(Items listed in a dataset)

────────────────────────────────────────

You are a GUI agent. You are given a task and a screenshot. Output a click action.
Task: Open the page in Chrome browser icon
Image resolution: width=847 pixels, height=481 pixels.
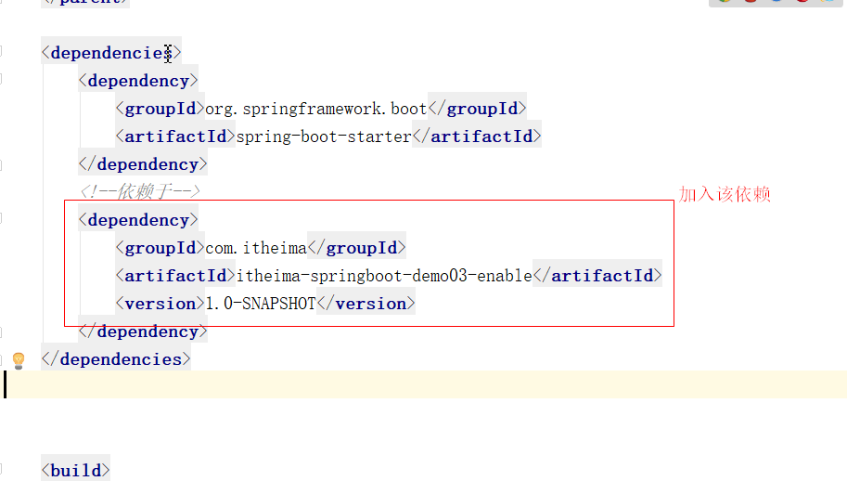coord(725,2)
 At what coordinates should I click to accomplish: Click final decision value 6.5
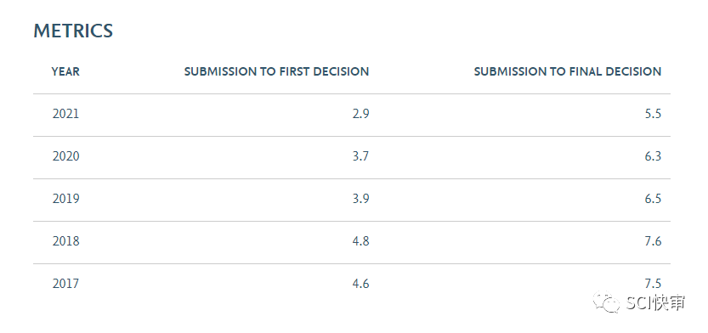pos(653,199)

────────────────────────────────────────

▸ Exercise:
Working from the records above, reproduce exactly the lines from the one with "Image resolution: width=847" through the last line, without the pictures.

▸ Result of the task:
Image resolution: width=847 pixels, height=481 pixels.
coord(725,2)
 At what coordinates should I click to accomplish: Click final decision value 6.5
pos(653,199)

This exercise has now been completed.